Faits divers Le Vampire de Muizen qui violait, étranglait et mordait ses victimes à la poitrine s’est confié à la VRT : "À ma manière, je suis heureux"

Retour sur l’interview exceptionnelle réalisée à la prison de centrale de Louvain par Machteld Libert, de la VRT, pour le magazine Pano. La journaliste qui a noué depuis des années des liens avec le tueur en série Staf Van Eyken - elle lui a consacré un livre - a pu rencontrer celui que les médias ont surnommé le Vampire de Muizen.

Muizen, près de Malines, fut le théâtre dans les années 1970 de plusieurs crimes atroces : trois femmes étranglées après avoir été mordues, la plupart du temps à la poitrine. En prison depuis 45 ans, Van Eyken finira probablement sa vie derrière les barreaux. Eh bien, c’est ce qu’il souhaite : "D’une certaine façon, je suis heureux".
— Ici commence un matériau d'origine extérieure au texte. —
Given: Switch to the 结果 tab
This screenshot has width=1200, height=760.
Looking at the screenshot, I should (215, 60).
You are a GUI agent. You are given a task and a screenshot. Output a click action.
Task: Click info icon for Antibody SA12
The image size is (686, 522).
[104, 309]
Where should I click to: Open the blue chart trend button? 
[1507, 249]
Van Eyken a violé et étranglé en 1971 une jeune femme de 18 ans qui avait des traces de morsures sur la poitrine. Quelques mois plus tard, c’est Ida Smeets, 47 ans, qui était trouvée sans vie. Cette mère de trois enfants avait elle aussi été mordue à la poitrine et étranglée. Van Eyken fera une troisième victime de 19 ans, Lutgarde Van der Wilt, avec qui il avait dansé toute la nuit.

Van Eyken n’avait aucun mal à avouer les crimes lors de son arrestation. "Je me dégoûte, aujourd’hui", avoue-t-il à notre consœur. "Car j’ai bien commis tout cela."
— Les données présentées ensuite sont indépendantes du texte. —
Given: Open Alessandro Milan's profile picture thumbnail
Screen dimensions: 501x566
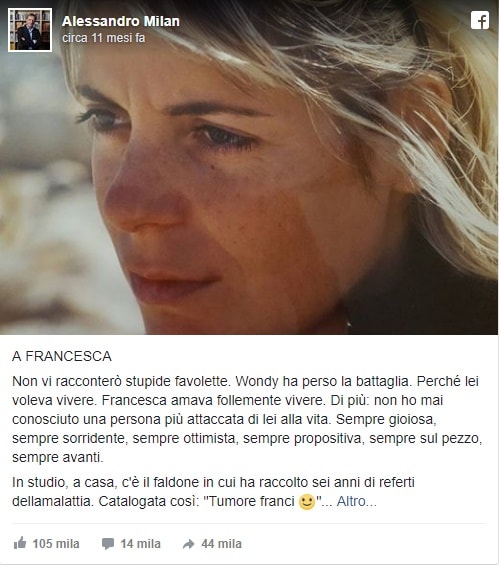Looking at the screenshot, I should pos(30,30).
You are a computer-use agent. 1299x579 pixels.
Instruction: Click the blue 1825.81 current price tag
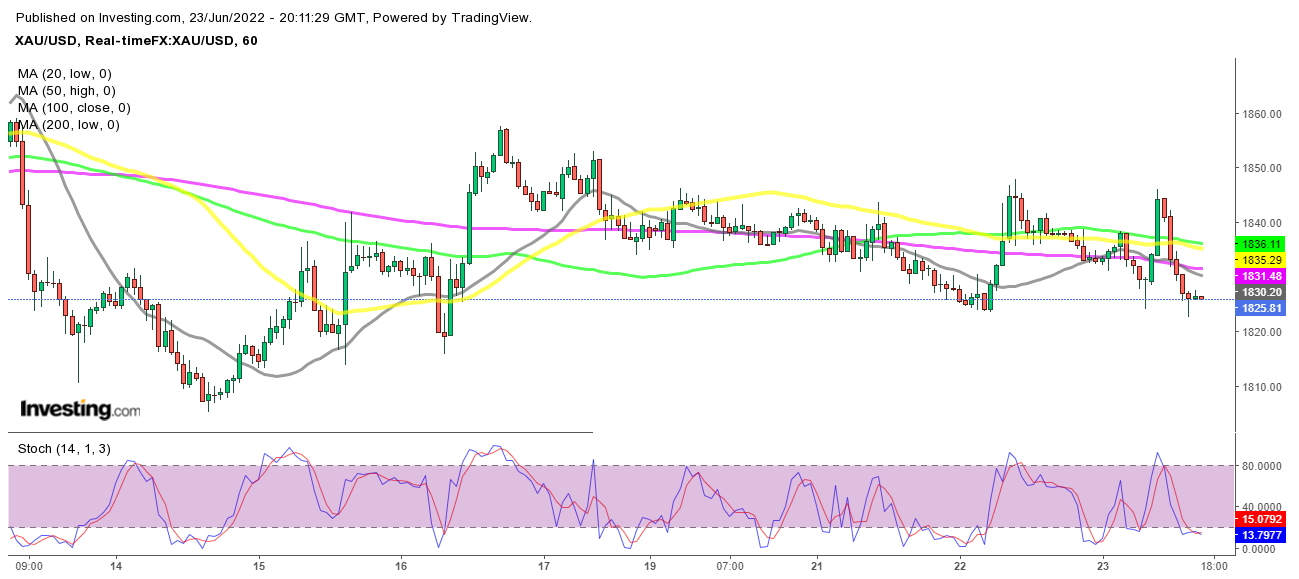click(1262, 308)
On apprend que le Vampire aime le compositeur de musique de films Vangelis (1492,…) et Ann Christy (Eurovision 1975), qu’il appelle Anneke.

À Louvain-Centrale, sa cellule de 3,5 mètres sur 4 a porte ouverte toute la journée. "C’est mon espace de vie. Je ne vois pas ça comme une punition. Je sais ce que j’ai fait de mal. C’est pour cela que je suis ici depuis 45 ans. Cela laisse beaucoup de traces. Mais j’ai beaucoup appris."

Bien qu’il ait atteint l’âge de la retraite - 67 ans - Van Eyken travaille en prison. Il touche 210 euros par mois. "J’y tiens, dit-il, car je n’ai pas d’autres rentrées. Cela me permet de payer la cantine et la télé."

Le Vampire de Muysen dit aussi "être devenu un autre homme. Avant, je n’avais aucun remords. Maintenant, oui. C’est grâce au thérapeute qui me suit depuis dix ans. C’est seulement depuis lors que je commence à réaliser. Le thérapeute m’a fait tout mettre par écrit. Pas seulement les faits, mais aussi ma jeunesse et ma tante, qui abusait sexuellement de moi. C’est ce qui m’a aidé à ouvrir les yeux sur mon passé. Je réalise que ce que j’ai fait, c’était tout simplement horrible."

Pas de révolte chez Van Eyken qui accepte son sort et veut finir ses jours à Louvain-Centrale. "Ici, j’ai ma structure et je sais vivre. Je ne pense pas que j’en suis capable à l’extérieur. Au procès, les psychiatres m’ont décrit comme psychopathe, manipulateur et narcissique. Je ne suis pas psychiatre. Je ne peux donc pas dire où je me classe. C’est possible que je sois un psychopathe mais je ne le pense pas. Je pense quand même que je suis très dangereux. J’en suis même certain."

Pendant des années, Van Eyken a pu bénéficier assez régulièrement de sorties contrôlées d’un jour. Le régime s’est durci. Les sorties ont été supprimées. "Je trouve que c’est dommage, mais je peux m’en passer."

Le Vampire suit l’actualité, rien ne lui échappe de l’évolution du monde. "GSM, iPod, iPad, Facebook : je connais tout cela. Mais ce n’est pas pour moi. Qu’on me laisse ma vieille machine à écrire…"

Les victimes, leurs familles, les proches ? "Je ne peux pas réécrire l’histoire. Ce qui est fait est fait. Mais je peux faire en sorte que cela ne se reproduise plus. Je me rends compte que cette réponse n’apportera pas beaucoup d’aide aux familles. J’espère qu’elles pourront s’en contenter".